Here’s the good news: “In both scenarios, the bank invests heavily to ‘bake in’ security,” Korinchak says. Financial institutions monitor their employees’ behavior and also look for vulnerabilities in their app that can be patched before they are exploited by criminals.
There are also precautions you can take to reduce the risk.
Many banks feature links to the app stores from their websites to help you download the right app. “Your bank should have available information on what type of mobile app they use, what features are on it and what you need for access to it,” FS-ISAC’s Walsh says. “Then, use a reliable app store, paying attention to the owner/developer of the app and whether there are other apps with the same name.”
Confused? Talk to your bank to make sure but never download an app found on an open forum.
Two-factor authentication requires customers to use not only a password or PIN to login to their account, but also a second way to confirm their identity, such as duplicating a code that had been sent via text message to their cell phone.
As Korinchak sees it, two-factor authentication vastly increases security, but isn’t 100 percent secure.
“Someone could gain access to your phone or someone could intercept the SMS traffic to gain access to the code,” Korinchak says
One of the best ways to protect yourself is to use a password that contains random upper and lower case letters, numbers and symbols. Don’t ask your browser to remember it for you either; use a reputable password manager instead.
“Reputable password managers are coded in a way that reduces risk to the user and are highly hardened against potential attackers,” Korinchak says. “Most cyber security experts recommend password manager software.”

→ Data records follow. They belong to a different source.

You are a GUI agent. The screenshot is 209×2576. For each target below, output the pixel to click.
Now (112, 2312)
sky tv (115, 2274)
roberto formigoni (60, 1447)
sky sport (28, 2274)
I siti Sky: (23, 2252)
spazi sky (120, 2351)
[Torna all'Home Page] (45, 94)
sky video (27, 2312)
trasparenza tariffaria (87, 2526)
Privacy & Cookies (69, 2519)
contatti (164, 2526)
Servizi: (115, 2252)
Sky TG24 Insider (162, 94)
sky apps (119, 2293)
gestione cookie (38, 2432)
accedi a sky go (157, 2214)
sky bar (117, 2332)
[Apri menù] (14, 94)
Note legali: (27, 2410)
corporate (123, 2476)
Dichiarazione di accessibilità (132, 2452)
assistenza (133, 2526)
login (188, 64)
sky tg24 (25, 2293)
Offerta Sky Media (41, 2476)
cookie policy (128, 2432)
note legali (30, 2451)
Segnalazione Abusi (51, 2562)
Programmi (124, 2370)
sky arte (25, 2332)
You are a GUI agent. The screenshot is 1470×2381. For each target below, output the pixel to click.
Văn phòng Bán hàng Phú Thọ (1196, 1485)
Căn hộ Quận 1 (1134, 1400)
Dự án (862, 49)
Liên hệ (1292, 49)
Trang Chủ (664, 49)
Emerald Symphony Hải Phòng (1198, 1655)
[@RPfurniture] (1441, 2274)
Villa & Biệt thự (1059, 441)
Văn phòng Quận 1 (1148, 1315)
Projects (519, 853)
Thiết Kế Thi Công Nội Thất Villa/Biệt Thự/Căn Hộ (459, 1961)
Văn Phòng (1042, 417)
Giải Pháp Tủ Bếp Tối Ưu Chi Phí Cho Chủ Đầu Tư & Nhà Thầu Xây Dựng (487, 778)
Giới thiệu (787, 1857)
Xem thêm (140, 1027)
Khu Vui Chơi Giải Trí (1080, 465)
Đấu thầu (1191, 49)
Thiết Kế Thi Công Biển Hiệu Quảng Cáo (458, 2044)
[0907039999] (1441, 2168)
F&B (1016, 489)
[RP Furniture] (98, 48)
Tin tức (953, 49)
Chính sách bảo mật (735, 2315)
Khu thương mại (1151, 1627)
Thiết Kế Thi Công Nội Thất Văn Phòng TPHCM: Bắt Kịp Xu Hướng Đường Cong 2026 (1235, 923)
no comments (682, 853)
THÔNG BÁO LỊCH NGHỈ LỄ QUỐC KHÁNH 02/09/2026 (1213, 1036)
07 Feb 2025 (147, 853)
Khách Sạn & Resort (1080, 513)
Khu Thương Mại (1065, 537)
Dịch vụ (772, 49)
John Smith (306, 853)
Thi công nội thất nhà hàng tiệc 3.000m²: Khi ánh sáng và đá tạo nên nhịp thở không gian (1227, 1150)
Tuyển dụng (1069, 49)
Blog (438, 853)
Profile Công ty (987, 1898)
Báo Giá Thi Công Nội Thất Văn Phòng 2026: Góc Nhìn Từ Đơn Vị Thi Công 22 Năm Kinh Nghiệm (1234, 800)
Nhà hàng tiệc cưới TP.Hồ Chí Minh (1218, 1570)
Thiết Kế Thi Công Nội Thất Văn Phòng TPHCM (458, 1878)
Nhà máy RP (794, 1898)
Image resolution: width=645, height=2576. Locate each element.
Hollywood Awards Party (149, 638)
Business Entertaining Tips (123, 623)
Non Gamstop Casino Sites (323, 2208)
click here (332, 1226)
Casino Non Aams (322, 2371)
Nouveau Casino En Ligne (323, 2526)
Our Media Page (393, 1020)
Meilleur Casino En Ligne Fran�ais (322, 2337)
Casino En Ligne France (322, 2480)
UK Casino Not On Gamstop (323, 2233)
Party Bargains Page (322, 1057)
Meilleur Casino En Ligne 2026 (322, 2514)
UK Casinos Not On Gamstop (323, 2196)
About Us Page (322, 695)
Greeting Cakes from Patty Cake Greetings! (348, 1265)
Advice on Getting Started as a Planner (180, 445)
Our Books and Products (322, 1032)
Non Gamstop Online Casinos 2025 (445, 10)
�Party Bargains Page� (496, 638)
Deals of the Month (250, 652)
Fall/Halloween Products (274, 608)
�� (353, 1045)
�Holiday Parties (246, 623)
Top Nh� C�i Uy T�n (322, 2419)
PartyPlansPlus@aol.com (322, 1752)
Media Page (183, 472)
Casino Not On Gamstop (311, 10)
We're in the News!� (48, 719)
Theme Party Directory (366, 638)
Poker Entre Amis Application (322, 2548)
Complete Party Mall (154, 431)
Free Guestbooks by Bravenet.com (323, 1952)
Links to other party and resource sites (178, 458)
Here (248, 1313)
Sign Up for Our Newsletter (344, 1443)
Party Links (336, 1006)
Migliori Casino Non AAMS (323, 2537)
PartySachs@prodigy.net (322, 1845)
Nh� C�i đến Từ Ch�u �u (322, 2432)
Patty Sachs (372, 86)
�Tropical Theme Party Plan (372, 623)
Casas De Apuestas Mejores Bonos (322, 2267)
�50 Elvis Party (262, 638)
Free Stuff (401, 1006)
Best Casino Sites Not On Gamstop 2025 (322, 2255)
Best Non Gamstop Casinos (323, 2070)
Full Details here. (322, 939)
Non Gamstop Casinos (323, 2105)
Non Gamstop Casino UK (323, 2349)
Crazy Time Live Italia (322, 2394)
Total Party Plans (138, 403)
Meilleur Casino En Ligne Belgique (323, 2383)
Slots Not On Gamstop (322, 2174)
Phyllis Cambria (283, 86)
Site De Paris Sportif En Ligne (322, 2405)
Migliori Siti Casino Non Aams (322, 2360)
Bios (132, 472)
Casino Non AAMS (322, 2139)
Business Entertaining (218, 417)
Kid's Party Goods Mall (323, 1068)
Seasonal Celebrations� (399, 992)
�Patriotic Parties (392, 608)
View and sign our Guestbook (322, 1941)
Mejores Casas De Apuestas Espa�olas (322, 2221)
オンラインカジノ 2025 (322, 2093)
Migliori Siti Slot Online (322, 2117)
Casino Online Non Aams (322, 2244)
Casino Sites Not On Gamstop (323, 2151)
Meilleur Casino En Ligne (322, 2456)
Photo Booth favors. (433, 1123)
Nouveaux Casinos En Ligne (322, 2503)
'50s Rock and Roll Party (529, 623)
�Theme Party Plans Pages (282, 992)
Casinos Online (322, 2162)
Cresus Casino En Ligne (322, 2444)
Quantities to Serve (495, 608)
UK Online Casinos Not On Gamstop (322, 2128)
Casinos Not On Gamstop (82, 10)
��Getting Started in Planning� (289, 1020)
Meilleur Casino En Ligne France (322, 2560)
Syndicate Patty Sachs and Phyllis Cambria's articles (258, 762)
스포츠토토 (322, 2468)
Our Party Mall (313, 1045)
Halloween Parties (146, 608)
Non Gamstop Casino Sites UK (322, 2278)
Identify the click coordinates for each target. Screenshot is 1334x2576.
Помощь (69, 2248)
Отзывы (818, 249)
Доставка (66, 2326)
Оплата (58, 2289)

When you log onto a public wi-fi hotspot, you often get a warning that you’re not on a secure network, and that others may be able to watch your online actions. That’s a strong reason not to conduct any financial business using a public network. Instead, use your cellular network or your home wi-fi to better protect your personal information.
Phishing emails are where scammers attempt to manipulate recipients into divulging personal information, while smishing scammers use such bait in text messages.
“Users should be familiar with their banking application in the first place to detect abnormal questions or pop-ups that look slightly different than the usual features,” Walsh says.
This quick notification helps the consumer to detect potential fraudulent activity, which can then be addressed with your bank in a timely manner.
Banks, credit unions and investment firms are investing heavily to thwart these cybercriminals.
Last year, JPMorgan Chase CEO Jamie Dimon announced that his firm alone spent nearly $600 million on cyber defenses, calling the threat of cybersecurity quite possibly “the biggest threat to the U.S. financial system.”
“I think it’s safe to say banks spend billions to protect customer accounts,” says ABA’s Benda. “Due to Regulation E, they’re on the hook if there’s an attack.”
Regulation E limits consumer liability to $50 if an unauthorized electronic funds transfer is caught by a customer within two business days, and up to $500 if caught outside the two-day window. While $500 is a considerable sum, financial institutions are responsible for everything above that amount.
“Banks have very robust controls in place to control fraudulent activity,” says Benda, but the weak link is the consumer. “A lot depends on consumer behavior, making sure consumers follow safe practices.”
Banks are doing what they can to mitigate mobile banking app security, but consumers also need to take precautions to protect themselves.